Poole: I did this illustration of a bird's eye view of a car hood, and there are birds looking down and the car. It's like this dappled light on this car hood and there's bird poop on the car hood. And it was one of those instances where I was looking at this painting and I was like, wow, this is a beautiful painting and I'm really proud of it. But I could never put this in a gallery or sell it to someone. This is very representative of the illustrator's experience where I've made a painting of a thing that's just for the illustration purpose. It's not like a painting on its own. I mean it is, but...

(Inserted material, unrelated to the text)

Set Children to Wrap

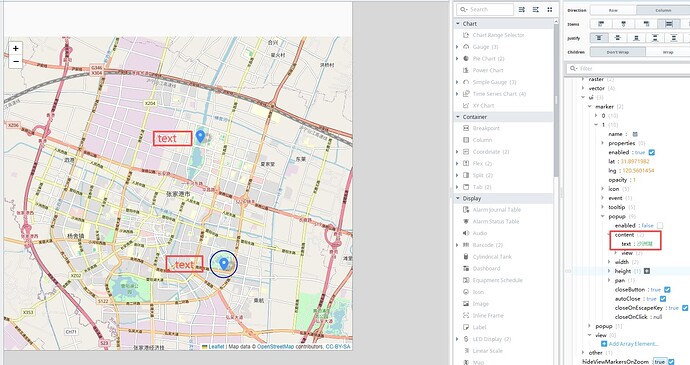click(668, 52)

Cross: But how fun to be able to use your artistic expression to bring that thing we can visualize to life.
Poole: Yeah.
Cross: All right, well, we're here talking about this BirdNote project that you completed back in 2018, but you've also been the illustrator for the Mount Pisgah Arboretum Mushroom Festival, and that is coming right up. Why don't you tell us about that?

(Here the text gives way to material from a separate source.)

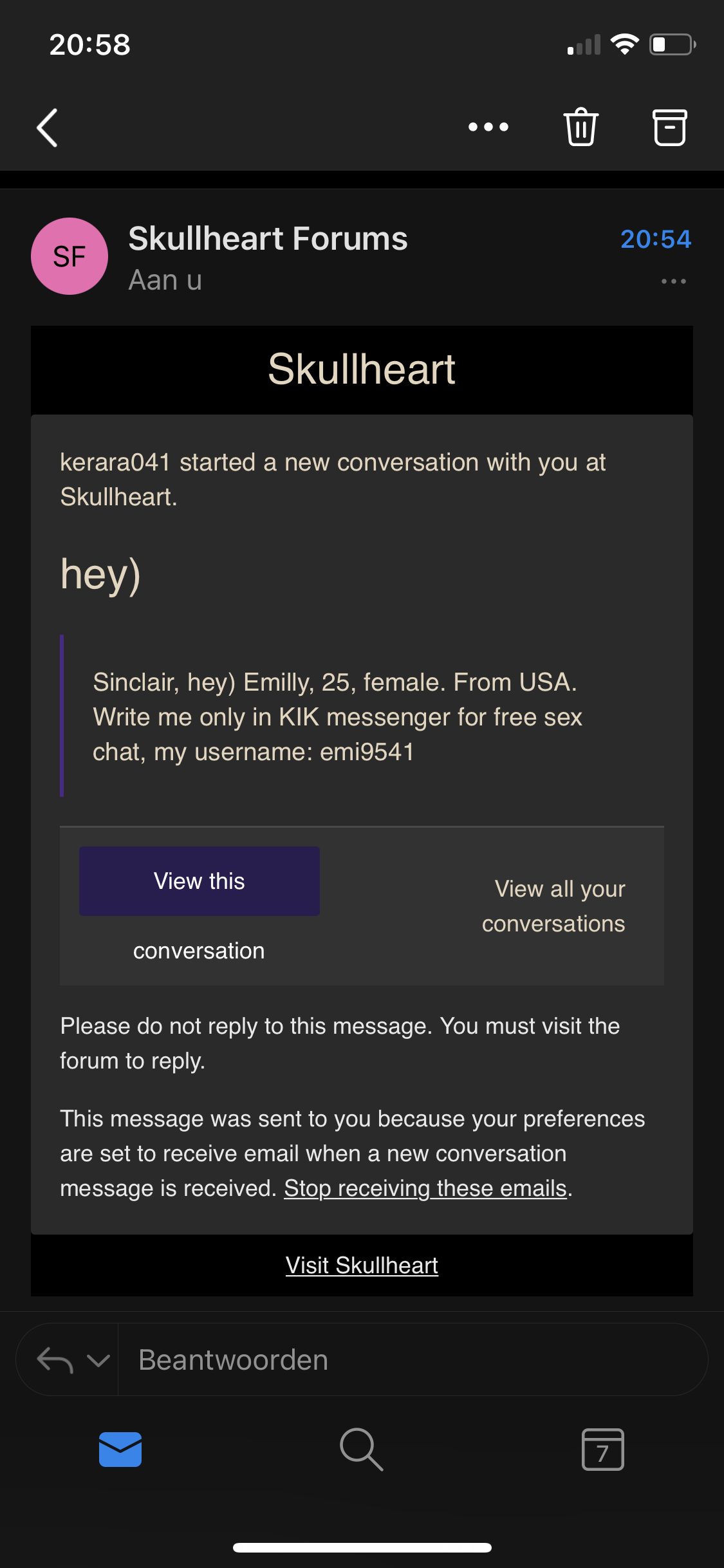This screenshot has height=1568, width=724.
Task: Delete this email with the trash icon
Action: [581, 127]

Poole: I've been doing the festival illustrations since 2018. I started with the Mushroom Festival- they pick out by committee a mushroom species and an animal species for the Mushroom Festival. And then for the Wildflower Festival, it's a flower species and an animal species.
Cross: OK, so tell us about this year's illustration.
Poole: So this year's illustration is a red tree vole and a lilac Inocybe mushroom, and it was actually really tricky because red tree voles, first of all, they're endangered. So there are very little photos and footage of them that I had to work from and I've, of course, never seen one in person. And also they live way up in the canopy of old growth Doug fir trees. And then the mushroom, it lives off of the mycelium that lives around the roots of the Doug fir tree, and it lives all the way at the base of the tree. So I had this challenge of figuring out how to put this mushroom and this animal that live about 50 feet apart at any given time and never meet, into the same illustration. So I focused on the connection they had with Douglas fir. And I use this illustration of a sprig of Douglas fir with the vole sort of climbing it and then the roots, intertwining with the mycelium of the mushroom to just illustrate how they're connected by habitat in a little bit more of an abstract way.
Cross: Well, Emily Poole, thank you so much for coming in. It's been a pleasure chatting with you, and we really enjoy your art, and we're really excited that we have this local connection to BirdNote. So thank you so much.
Poole: Thank you for having me.
You can see more of Emily's work at this weekend’s Mount Pisgah Arboretum Mushroom Festival and at her website. Her work is also displayed in many business in Eugene, including Tsunami Books where the original painting of the cover art for the 2018 BirdNote book hangs.
And you can now hear BirdNote on KLCC each Wednesday during the 7:00 a.m. hour of Morning Edition.